#### [EXERCISE MATERIAL]
▬▬▬▬▬▬▬▬▬▬
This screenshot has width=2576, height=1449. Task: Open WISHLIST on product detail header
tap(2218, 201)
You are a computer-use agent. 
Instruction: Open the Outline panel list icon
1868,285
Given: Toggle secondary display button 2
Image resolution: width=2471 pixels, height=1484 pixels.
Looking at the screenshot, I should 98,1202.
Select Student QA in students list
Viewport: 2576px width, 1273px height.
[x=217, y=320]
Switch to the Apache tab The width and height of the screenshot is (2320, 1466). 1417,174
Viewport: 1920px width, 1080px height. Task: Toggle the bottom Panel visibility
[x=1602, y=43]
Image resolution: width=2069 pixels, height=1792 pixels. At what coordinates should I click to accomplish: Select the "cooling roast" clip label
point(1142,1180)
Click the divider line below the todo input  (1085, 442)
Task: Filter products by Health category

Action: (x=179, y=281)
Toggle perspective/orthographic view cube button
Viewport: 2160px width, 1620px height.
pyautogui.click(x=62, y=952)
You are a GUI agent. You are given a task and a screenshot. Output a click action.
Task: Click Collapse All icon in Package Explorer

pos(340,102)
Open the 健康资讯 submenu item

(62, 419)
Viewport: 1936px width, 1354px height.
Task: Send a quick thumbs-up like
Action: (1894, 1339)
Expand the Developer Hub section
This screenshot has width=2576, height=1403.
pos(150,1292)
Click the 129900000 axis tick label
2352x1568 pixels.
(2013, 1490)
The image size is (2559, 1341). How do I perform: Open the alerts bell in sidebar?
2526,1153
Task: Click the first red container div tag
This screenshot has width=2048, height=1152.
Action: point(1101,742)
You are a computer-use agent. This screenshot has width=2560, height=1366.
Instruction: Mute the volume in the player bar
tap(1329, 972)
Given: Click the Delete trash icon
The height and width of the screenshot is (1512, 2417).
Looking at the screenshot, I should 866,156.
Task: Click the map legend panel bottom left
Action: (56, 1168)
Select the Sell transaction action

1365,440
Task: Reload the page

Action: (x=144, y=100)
▬▬▬▬▬▬▬▬▬▬
#### [THE PROBLEM]
Among the records, find each line where the word "agent" occurs, and copy it.

#### [WRITTEN RESPONSE]
You are a computer-use agent. 
You are a GUI agent. You are given a task and a screenshot. Output a click action.
You are a computer-use agent. This screenshot has width=2560, height=1366.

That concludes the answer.